** EXTRACTED DATA follows **

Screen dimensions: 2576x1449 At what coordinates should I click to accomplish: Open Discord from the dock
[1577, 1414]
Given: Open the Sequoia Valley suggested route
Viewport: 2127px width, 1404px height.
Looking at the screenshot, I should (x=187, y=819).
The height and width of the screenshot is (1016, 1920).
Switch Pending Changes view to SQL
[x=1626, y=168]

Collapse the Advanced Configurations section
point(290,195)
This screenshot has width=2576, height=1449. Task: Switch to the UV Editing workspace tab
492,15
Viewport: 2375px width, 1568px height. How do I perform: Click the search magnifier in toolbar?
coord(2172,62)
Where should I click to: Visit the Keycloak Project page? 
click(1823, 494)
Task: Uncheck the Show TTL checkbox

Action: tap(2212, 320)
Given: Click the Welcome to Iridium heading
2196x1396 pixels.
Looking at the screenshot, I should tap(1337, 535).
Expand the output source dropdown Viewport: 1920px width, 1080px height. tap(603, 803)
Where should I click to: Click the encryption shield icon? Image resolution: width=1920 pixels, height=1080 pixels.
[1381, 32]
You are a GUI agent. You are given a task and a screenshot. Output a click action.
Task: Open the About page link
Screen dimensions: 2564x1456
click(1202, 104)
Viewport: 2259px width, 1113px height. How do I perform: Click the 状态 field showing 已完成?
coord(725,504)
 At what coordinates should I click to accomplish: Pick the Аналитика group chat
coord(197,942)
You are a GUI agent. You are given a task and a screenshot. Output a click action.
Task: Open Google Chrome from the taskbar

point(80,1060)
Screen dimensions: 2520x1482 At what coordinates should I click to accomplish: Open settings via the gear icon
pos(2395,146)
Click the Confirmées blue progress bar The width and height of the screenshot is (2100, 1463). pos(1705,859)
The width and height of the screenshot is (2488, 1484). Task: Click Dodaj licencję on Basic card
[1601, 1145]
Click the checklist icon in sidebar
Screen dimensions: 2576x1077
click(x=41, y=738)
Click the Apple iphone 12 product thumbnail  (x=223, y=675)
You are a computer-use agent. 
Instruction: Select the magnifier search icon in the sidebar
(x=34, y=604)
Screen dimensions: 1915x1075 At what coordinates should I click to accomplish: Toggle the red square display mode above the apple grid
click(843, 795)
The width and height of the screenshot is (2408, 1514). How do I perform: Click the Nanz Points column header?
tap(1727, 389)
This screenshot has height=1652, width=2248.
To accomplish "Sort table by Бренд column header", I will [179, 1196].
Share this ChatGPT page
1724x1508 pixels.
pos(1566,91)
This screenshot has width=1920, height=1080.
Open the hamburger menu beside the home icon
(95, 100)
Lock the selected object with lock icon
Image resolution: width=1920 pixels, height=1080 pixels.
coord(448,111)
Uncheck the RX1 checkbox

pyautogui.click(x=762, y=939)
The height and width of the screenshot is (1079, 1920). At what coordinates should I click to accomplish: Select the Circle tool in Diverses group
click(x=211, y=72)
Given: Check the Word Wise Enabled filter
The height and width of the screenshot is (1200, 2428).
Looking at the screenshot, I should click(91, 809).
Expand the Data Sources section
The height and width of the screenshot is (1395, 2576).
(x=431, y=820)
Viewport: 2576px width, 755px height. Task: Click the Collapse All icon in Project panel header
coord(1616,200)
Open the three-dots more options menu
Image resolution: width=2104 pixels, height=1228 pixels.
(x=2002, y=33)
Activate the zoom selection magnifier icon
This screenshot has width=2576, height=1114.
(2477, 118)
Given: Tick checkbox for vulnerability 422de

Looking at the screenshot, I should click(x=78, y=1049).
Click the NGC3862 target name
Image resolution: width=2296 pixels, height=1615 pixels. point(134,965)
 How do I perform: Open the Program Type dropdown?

** End of EXTRACTED DATA **

__TASK REQUIREMENTS__:
Please return the entire listing, unchanged.

__TASK ANSWER__:
Screen dimensions: 2576x1449 At what coordinates should I click to accomplish: Open Discord from the dock
[1577, 1414]
Given: Open the Sequoia Valley suggested route
Viewport: 2127px width, 1404px height.
Looking at the screenshot, I should (x=187, y=819).
The height and width of the screenshot is (1016, 1920).
Switch Pending Changes view to SQL
[x=1626, y=168]

Collapse the Advanced Configurations section
point(290,195)
This screenshot has width=2576, height=1449. Task: Switch to the UV Editing workspace tab
492,15
Viewport: 2375px width, 1568px height. How do I perform: Click the search magnifier in toolbar?
coord(2172,62)
Where should I click to: Visit the Keycloak Project page? 
click(1823, 494)
Task: Uncheck the Show TTL checkbox

Action: tap(2212, 320)
Given: Click the Welcome to Iridium heading
2196x1396 pixels.
Looking at the screenshot, I should tap(1337, 535).
Expand the output source dropdown Viewport: 1920px width, 1080px height. tap(603, 803)
Where should I click to: Click the encryption shield icon? Image resolution: width=1920 pixels, height=1080 pixels.
[1381, 32]
You are a GUI agent. You are given a task and a screenshot. Output a click action.
Task: Open the About page link
Screen dimensions: 2564x1456
click(1202, 104)
Viewport: 2259px width, 1113px height. How do I perform: Click the 状态 field showing 已完成?
coord(725,504)
 At what coordinates should I click to accomplish: Pick the Аналитика group chat
coord(197,942)
You are a GUI agent. You are given a task and a screenshot. Output a click action.
Task: Open Google Chrome from the taskbar

point(80,1060)
Screen dimensions: 2520x1482 At what coordinates should I click to accomplish: Open settings via the gear icon
pos(2395,146)
Click the Confirmées blue progress bar The width and height of the screenshot is (2100, 1463). pos(1705,859)
The width and height of the screenshot is (2488, 1484). Task: Click Dodaj licencję on Basic card
[1601, 1145]
Click the checklist icon in sidebar
Screen dimensions: 2576x1077
click(x=41, y=738)
Click the Apple iphone 12 product thumbnail  (x=223, y=675)
You are a computer-use agent. 
Instruction: Select the magnifier search icon in the sidebar
(x=34, y=604)
Screen dimensions: 1915x1075 At what coordinates should I click to accomplish: Toggle the red square display mode above the apple grid
click(843, 795)
The width and height of the screenshot is (2408, 1514). How do I perform: Click the Nanz Points column header?
tap(1727, 389)
This screenshot has height=1652, width=2248.
To accomplish "Sort table by Бренд column header", I will [179, 1196].
Share this ChatGPT page
1724x1508 pixels.
pos(1566,91)
This screenshot has width=1920, height=1080.
Open the hamburger menu beside the home icon
(95, 100)
Lock the selected object with lock icon
Image resolution: width=1920 pixels, height=1080 pixels.
coord(448,111)
Uncheck the RX1 checkbox

pyautogui.click(x=762, y=939)
The height and width of the screenshot is (1079, 1920). At what coordinates should I click to accomplish: Select the Circle tool in Diverses group
click(x=211, y=72)
Given: Check the Word Wise Enabled filter
The height and width of the screenshot is (1200, 2428).
Looking at the screenshot, I should click(91, 809).
Expand the Data Sources section
The height and width of the screenshot is (1395, 2576).
(x=431, y=820)
Viewport: 2576px width, 755px height. Task: Click the Collapse All icon in Project panel header
coord(1616,200)
Open the three-dots more options menu
Image resolution: width=2104 pixels, height=1228 pixels.
(x=2002, y=33)
Activate the zoom selection magnifier icon
This screenshot has width=2576, height=1114.
(2477, 118)
Given: Tick checkbox for vulnerability 422de

Looking at the screenshot, I should click(x=78, y=1049).
Click the NGC3862 target name
Image resolution: width=2296 pixels, height=1615 pixels. point(134,965)
 How do I perform: Open the Program Type dropdown?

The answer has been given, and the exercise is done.